As I kid I spent a good amount of time journaling from middle school and into my travels through Europe after college. It's amazing to re-enter a world through your own eyes and then be able to step right back into a farm of life that could have so easily been forgotten. To be honest, there were moments as I was flipping through the endless mounds of notebook paper that I found myself laughing, holding back tears and even fighting off anger. It was a wild ride into a past that I had long since forgotten.
Every one of us possesses our own chapters, stories and experiences in life. There are moments that are beautiful, memorable and others that are simply devastating. What I have found in my years of counseling is how our past must be a balancing act. Our past, chapters one and onward, are part of who we are but it does not have to dictate who we become.
So many teens and adults I encounter want to be free of their past, but end up in a figurative battle waging against themselves. It's the ten year old Sarah versus the 19 year old Sarah. The fight becomes tiring with no one clearly ever winning the battle. How many of us have had a bout with past and present us with memories and experiences that have shaken us up a bit?
Each of us have our own demons, struggles parts of our chapters that we wish we could forget. Whether it be growing up in a home laden with addiction, being subjected to abuse, a string of unhealthy relationships, tremendous loss or a life time of hurt and disappointment. Everyone has their own battles. Each of us owe part of who we are today due to what we have experienced. But what is critical is realizing the past is the past. There are somethings we must step forward, move on and allow them to make us stronger. Other aspects of life are to be cherished, but not to become freeze framed in. The past can also be alluring to reflect and live in what was and what the individual has convinced themselves can never be again.
One of the greatest lessons that I have learned in life is the power of forgiveness. Once we take that huge step, and I do mean huge, we are free from the chains of resentment and anger that holds us down. Most of us harbor anger, resentment and hatred towards someone or something in our lives. Whether we realize it or not all of that yuck has an influence on our outlook on life, relationships and how we function. Sometimes it's subtle, but regardless it's there. Forgiveness is powerful. Forgiveness is life altering. But there is a difference between forgiveness and forgetting. Two very different things that can be merged together, but they are two separate entities. Letting go, releasing that person or thing then, in turn, releases you. Easier said then done, but when those shackles are free you become emotionally liberated.
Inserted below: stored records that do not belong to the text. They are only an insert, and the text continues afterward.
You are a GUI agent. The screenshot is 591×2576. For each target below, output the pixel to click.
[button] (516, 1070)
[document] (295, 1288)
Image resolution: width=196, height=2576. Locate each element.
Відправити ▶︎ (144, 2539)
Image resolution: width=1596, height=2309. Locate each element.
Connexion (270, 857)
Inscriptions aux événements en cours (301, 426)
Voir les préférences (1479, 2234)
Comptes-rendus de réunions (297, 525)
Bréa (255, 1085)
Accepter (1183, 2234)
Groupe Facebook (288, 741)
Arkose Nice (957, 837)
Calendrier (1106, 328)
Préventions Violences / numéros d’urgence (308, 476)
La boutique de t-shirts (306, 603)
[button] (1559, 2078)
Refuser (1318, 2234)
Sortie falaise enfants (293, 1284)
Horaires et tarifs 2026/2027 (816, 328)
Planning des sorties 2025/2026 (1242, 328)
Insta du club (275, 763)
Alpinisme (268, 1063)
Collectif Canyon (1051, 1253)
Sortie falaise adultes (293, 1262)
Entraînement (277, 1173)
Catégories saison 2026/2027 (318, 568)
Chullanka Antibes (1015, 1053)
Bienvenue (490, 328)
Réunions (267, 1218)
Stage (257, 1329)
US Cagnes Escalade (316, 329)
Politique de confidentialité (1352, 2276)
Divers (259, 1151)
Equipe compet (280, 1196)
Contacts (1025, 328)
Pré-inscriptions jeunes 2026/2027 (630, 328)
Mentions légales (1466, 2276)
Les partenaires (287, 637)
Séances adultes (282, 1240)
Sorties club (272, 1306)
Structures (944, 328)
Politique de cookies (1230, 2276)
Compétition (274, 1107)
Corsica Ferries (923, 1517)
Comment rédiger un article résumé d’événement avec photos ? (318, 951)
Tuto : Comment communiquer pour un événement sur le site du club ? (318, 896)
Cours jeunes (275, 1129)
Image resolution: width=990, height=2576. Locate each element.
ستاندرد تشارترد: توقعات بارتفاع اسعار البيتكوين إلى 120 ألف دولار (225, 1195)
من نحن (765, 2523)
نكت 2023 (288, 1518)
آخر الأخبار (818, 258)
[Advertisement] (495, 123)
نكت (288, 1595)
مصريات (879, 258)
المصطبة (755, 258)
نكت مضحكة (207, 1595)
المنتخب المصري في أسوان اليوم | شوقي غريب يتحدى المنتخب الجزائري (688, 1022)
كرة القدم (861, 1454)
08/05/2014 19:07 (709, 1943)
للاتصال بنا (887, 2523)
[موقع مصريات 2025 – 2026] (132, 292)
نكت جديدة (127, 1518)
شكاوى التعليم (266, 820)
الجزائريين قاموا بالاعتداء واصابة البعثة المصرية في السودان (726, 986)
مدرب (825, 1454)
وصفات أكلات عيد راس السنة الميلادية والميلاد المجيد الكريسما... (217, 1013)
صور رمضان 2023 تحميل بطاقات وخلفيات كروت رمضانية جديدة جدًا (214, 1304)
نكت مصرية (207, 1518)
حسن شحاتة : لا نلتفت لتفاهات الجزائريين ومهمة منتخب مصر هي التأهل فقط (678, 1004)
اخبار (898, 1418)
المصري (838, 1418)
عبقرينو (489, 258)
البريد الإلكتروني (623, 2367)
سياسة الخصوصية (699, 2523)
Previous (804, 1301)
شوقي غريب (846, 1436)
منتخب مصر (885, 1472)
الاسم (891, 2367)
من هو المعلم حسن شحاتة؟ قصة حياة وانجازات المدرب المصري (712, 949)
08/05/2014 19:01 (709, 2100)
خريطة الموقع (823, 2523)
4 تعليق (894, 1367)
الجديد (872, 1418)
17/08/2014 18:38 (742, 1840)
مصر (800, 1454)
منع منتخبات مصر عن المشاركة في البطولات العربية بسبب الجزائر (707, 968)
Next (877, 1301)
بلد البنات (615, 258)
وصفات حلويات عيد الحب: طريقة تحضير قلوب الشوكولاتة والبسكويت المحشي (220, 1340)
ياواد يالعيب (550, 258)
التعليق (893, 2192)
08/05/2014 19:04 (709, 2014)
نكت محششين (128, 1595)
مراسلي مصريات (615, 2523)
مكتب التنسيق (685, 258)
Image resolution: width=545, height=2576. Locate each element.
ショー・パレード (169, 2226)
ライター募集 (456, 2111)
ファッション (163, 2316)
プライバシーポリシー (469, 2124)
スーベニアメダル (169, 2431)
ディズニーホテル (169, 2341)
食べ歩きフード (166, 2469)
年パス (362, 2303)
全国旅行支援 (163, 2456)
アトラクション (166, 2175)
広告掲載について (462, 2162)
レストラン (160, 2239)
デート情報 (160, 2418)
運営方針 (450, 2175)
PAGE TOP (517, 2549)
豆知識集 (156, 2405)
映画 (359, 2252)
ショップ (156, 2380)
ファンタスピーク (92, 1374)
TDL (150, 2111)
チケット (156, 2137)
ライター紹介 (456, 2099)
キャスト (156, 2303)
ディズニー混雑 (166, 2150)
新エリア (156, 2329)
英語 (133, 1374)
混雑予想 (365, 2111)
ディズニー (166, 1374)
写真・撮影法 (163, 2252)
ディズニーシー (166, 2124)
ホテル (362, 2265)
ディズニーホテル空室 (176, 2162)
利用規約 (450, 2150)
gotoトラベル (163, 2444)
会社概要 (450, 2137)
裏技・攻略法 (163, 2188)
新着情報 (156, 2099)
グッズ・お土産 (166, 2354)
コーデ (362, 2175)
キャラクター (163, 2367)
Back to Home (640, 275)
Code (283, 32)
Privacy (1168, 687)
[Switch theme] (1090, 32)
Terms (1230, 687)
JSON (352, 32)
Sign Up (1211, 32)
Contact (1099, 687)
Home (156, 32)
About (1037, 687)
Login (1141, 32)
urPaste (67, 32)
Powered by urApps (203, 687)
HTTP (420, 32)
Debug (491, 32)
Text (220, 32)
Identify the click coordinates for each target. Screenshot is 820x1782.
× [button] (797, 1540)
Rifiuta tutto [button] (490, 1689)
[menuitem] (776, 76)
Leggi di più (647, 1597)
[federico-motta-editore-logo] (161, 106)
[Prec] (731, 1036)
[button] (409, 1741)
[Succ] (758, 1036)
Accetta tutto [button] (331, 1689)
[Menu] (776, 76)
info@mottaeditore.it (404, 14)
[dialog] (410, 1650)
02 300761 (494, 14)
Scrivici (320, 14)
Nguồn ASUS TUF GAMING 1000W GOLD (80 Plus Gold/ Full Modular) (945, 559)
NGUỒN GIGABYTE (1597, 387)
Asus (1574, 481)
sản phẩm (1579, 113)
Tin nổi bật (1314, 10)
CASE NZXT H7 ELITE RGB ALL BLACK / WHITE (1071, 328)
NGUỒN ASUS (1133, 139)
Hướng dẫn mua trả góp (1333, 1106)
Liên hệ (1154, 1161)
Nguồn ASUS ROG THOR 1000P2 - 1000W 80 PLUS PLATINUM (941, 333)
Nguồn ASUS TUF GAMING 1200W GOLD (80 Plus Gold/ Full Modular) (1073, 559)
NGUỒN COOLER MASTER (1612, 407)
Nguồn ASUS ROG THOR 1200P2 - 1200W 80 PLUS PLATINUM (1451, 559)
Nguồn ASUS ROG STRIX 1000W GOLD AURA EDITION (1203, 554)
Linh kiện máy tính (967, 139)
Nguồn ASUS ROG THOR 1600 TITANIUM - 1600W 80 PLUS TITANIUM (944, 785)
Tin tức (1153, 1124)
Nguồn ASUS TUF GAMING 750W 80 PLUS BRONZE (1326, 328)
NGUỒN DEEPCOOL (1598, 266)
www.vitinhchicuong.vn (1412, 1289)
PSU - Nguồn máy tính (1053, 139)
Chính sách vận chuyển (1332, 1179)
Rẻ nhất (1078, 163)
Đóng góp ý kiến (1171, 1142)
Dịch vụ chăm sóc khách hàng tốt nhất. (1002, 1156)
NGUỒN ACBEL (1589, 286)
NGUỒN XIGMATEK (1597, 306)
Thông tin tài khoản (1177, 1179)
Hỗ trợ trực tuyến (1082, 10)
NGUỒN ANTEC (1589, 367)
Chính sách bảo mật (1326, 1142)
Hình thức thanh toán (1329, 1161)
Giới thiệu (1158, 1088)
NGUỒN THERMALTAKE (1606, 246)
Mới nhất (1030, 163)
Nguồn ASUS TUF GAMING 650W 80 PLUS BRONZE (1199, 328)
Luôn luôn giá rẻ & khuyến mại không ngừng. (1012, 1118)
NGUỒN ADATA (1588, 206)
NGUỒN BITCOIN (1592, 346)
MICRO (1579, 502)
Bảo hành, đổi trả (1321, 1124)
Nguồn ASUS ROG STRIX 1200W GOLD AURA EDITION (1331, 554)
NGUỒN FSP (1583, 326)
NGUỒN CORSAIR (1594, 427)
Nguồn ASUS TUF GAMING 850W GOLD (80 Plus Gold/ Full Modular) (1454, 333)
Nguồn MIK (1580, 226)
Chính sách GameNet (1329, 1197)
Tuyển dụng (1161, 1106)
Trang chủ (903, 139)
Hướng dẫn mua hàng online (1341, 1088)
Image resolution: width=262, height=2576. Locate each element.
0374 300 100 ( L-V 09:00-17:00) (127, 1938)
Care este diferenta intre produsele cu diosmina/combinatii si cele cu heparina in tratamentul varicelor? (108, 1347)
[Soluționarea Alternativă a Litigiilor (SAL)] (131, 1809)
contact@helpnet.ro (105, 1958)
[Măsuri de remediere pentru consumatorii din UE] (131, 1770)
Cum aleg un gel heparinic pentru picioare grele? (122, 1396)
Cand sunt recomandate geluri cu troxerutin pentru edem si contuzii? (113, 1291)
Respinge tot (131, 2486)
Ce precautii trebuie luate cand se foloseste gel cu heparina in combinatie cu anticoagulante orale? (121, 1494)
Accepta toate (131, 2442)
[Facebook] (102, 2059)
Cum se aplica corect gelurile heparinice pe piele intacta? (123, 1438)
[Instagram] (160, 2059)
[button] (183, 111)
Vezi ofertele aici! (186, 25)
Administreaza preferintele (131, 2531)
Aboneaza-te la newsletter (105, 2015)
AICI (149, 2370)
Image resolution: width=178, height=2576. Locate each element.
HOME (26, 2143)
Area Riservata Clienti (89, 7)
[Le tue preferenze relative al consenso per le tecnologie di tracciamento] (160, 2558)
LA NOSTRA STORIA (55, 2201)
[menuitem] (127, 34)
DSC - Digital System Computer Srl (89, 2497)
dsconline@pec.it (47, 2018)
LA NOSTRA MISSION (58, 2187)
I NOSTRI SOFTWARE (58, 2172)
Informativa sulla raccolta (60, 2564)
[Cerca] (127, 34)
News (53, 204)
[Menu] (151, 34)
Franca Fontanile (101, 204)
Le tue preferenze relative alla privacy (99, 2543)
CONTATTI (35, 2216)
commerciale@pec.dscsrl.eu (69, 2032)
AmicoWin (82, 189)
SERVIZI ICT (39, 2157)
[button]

Learning to live in the now is a challenge and a balance that takes time to maneuver. It has taken me many years to come to the realization of how precious this balance is. But when you maintain the balance of what was, what is and what is to come the level of health and stability becomes what it was intended to. That, my friend, is a pretty cool reality.
Learning to live in the now is a challenge and a balance that takes time to maneuver. It has taken me many years to come to the realization of how precious this balance is. But when you maintain the balance of what was, what is and what is to come the level of health and stability becomes what it was intended to. That, my friend, is a pretty cool reality.